Increased rate of maternal deaths
The Centers for Disease Control (CDC) have released numbers for maternal deaths during pregnancy and while the numbers are still lower in the United States than in other countries, the rate is higher than experts would like to see. A total of 14.5 deaths per 100,000 pregnancies were reported between 1998 and 2005.
The increased rate of death during pregnancy may not be related to pregnancy-related complications at all. The CDC found that many of the cases were related to pre-existing conditions such as heart disease. Deaths linked to specific pregnancy-related complications like high blood pressure and pre-eclampsia are actually on the decline.
The study included more than 4,500 deaths reported during pregnancy. The definition of death related to pregnancy included deaths that specifically occurred during pregnancy or within the 12 months following a pregnancy if the cause of death was somehow linked to pregnancy.

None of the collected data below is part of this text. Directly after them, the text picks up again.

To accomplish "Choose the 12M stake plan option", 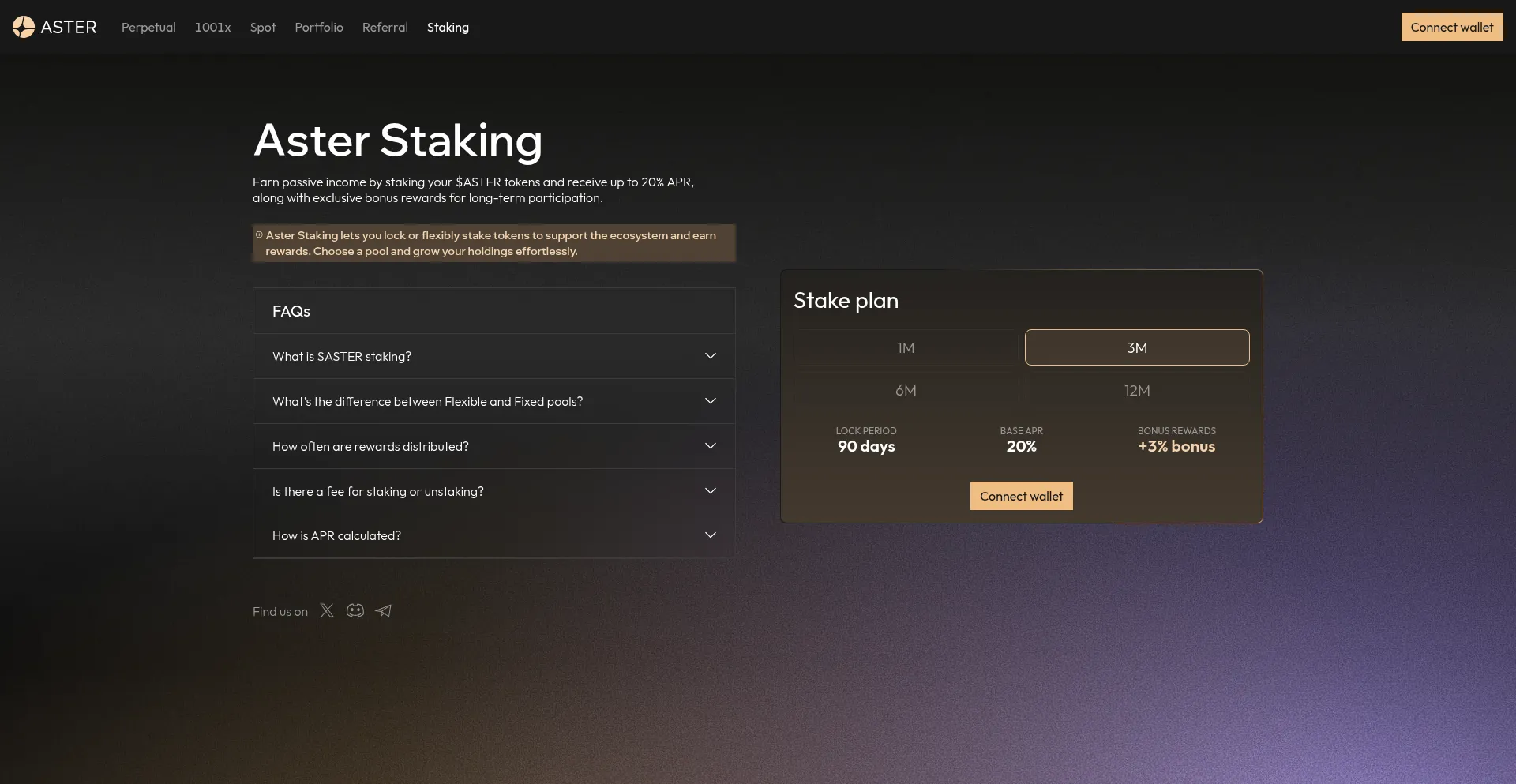I will point(1137,391).
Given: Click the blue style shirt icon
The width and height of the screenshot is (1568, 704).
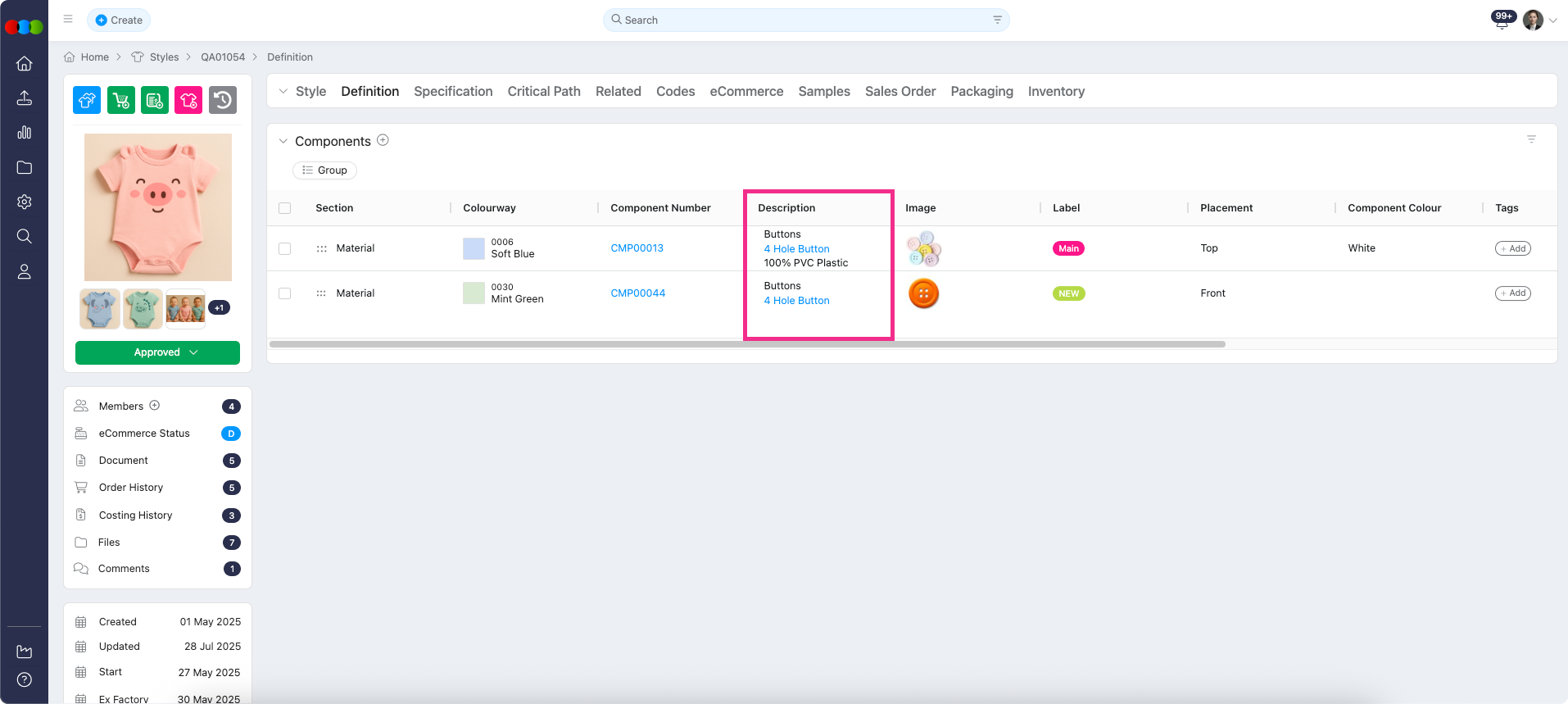Looking at the screenshot, I should (x=87, y=100).
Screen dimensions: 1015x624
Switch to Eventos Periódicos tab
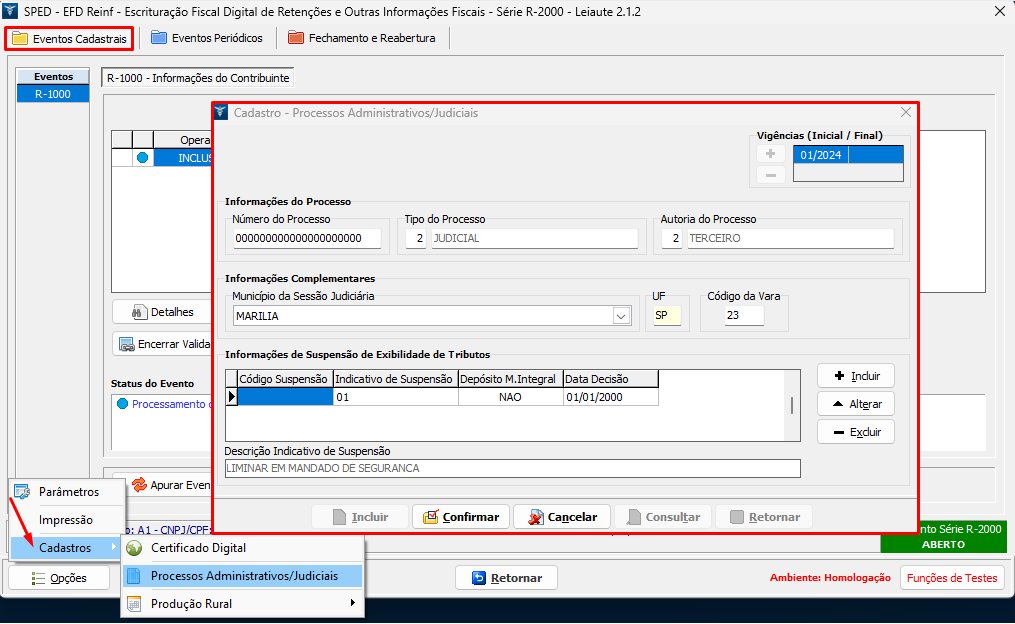(x=207, y=38)
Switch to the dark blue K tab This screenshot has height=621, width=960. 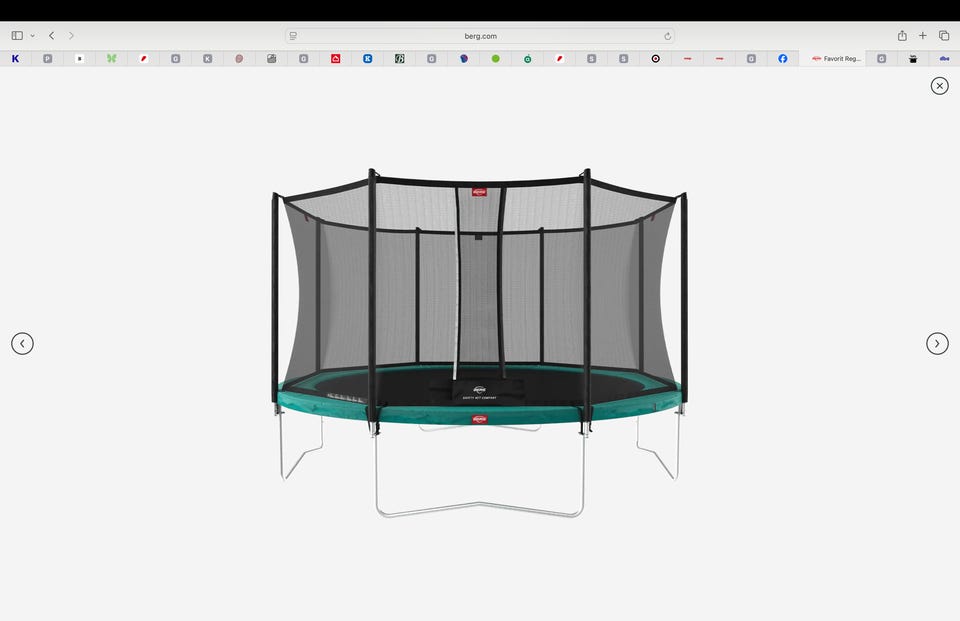pyautogui.click(x=15, y=59)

The CDC noted that the number of pregnancy-related deaths in 1979 was reported as 11 per 100,000. By 1986, that number had plummeted to just more than 7 per 100,000. There is a possibility that the rising number has more to do with stricter reporting guidelines or improved communication between doctors, hospitals, and the CDC.
Does race have a connection?
There is also a clear racial divide in reported pregnancy-related deaths. Women of African American heritage are at higher risk of death during pregnancy with the rate reported as 37.5 per 100,000 compared to just 10.2 per 100,000 for Caucasian women.